After reproducing the natural patterns using a picosecond laser on alumina tiles, I spent a bit more time systematically identifying and cataloguing the architectural features that distinguished high-toughness designs from low-toughness ones. The patterns that emerged were striking:

  • Layered "brick-and-mortar" composite architectures that absorb impact energy and deflect crack propagation are key for tough ceramics
  • Randomness improved toughness to an extent - perfectly ordered structures allow for easier crack propagation
  • Hierarchical structures operating across multiple length scales further improve energy absorption capabilities vs monolithing structures

Individually, none of these features were surprising. But taken together, they pointed to something more important: toughness wasn’t a function of composition alone, but of how structure interacts across multiple scales.

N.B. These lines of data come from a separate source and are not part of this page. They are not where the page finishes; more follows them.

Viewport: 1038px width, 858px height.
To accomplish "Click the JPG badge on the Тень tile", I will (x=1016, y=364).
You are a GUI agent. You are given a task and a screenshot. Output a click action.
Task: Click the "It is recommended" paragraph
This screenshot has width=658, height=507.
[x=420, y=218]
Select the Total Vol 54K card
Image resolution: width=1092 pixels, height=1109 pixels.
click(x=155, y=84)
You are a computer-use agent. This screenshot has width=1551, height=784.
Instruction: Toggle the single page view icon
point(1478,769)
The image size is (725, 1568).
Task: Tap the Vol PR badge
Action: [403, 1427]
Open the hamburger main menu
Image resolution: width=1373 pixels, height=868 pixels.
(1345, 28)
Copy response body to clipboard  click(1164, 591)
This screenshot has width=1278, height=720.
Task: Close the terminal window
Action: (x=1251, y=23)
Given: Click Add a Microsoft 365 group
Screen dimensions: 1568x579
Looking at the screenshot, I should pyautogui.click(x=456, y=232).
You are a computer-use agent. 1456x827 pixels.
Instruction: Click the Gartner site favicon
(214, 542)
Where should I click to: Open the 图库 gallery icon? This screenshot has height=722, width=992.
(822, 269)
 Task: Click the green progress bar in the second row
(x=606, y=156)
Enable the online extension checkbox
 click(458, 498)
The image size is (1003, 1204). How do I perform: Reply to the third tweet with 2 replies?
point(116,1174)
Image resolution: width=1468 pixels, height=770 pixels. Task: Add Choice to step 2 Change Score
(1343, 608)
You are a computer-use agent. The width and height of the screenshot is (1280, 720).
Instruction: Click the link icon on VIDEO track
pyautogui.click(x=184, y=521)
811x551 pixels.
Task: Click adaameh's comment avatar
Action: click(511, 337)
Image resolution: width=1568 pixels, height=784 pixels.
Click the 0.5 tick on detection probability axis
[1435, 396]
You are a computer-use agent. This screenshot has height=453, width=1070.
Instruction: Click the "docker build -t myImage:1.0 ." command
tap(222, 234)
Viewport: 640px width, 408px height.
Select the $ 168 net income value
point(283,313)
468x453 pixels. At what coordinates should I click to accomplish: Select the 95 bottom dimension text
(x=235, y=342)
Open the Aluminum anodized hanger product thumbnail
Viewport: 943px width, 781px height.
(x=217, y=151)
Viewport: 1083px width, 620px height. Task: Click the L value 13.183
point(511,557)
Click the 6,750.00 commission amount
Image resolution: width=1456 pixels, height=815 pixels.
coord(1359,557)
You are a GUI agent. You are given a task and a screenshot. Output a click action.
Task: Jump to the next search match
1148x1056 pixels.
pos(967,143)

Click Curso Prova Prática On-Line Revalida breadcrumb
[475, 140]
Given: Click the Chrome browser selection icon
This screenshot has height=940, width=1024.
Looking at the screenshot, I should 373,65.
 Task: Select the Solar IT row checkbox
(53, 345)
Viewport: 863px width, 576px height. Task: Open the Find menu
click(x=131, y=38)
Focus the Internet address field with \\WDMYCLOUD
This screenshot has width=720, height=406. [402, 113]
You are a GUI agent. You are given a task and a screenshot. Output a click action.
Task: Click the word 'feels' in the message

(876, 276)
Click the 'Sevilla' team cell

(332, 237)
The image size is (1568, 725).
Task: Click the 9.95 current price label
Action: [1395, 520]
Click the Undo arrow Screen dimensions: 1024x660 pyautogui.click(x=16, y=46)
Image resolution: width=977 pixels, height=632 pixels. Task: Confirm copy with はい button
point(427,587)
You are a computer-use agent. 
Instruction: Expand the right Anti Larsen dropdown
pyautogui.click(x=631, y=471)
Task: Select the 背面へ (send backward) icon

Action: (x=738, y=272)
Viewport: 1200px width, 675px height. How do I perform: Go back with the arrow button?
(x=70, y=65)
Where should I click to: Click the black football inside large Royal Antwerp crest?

This is where the perspective shifted. The insight wasn’t that these features existed — researchers had known about them for decades. The insight was that they could be produced through deliberate process design.

From Observation to Process

Working backwards from the target microstructure, I mapped process parameters: laser intensity, focal position, material opacity, and power to their resulting structural outcomes. The result was a bio-inspired ceramic manufacturing approach that achieved a 220% increase in toughness compared to conventionally processed samples of the same material. I published a few peer-reviewed journal articles on the subject:

(Publications: Google Scholar Profile)

What Drove Me to Additive Manufacturing

Additive manufacturing makes this idea especially powerful. Unlike conventional processes, it allows engineers to control not just shape, but structure and localized properties. By varying deposition parameters, it becomes possible to program gradients in crystallinity, porosity, and fibre orientation throughout a part. In other words, material behaviour itself becomes a design variable.

Nature doesn’t optimise materials in isolation. Rather, it optimises systems of structure, process, and function simultaneously. As our manufacturing tools become more sophisticated, we’re beginning to approach that same design space. The challenge now is to not only replicate nature’s structures (which we do well today), but to understand the processes that make them possible and to eventually build our own design language from that foundation.